Mientras estuve en el huevo no me falto el calor que me proporcionaban mis padres en el nido. Un día, con gran esfuerzo, rompí el cascarón y me enfrenté a un mundo ruidoso en el que hacia frio aunque mi madre y mi padre, por turnos, procuraban aliviarlo. Además, el continuo ir y venir de ambos me traía toda suerte de delicias como ratones, lagartijas y pajaritos para alimentarme.

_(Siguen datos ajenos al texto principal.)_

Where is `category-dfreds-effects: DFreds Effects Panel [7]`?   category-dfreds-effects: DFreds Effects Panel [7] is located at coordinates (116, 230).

Llegó el día en que ya me encontré capaz de emprender mi primer vuelo. Un corto paseo, todo fue bien. Muy animado, al día siguiente, me decidí a volar más lejos. Mientras contemplaba el paisaje desde las alturas me sorprendió el descubrir una enorme culebra que se deslizaba sobre un camino hecho de dos rayas paralelas e interminables que brillaban al sol. Se movía muy rápidamente y de cuando en cuando emitía un sonido agudo quizá para marcar su territorio. También vi un enorme escarabajo blanco corriendo veloz sobre un rio inmóvil, duro y gris. Su marcaje lo hacía emitiendo un humo algo negro que salía de su parte posterior que, claro está, olía fatal. Sobre los campos unos monstruos verdes se afanaban en cortar la hierba para luego…no comérsela! En un claro de un bosque había algo de lo más curioso. En torno a una hoguera, descansaban unos grandes bichos redondos y de diferentes colores de cuyas tripas salían y entraban unos seres que caminaban erguidos. Estos sí que marcaban su territorio como siempre lo he visto. Aquí y allá, hacían pis sin el menor escrúpulo.
Volví a mi nido pensando en la estupidez de muchos animales. Que manía con poner límites a todo. No necesito marcar mi territorio. Cuando salgo a volar, me siento el dueño del viento, de las colinas, de los ríos….
Seguramente ésta será una de esas «brillantes» ideas de los que llaman…… humanos.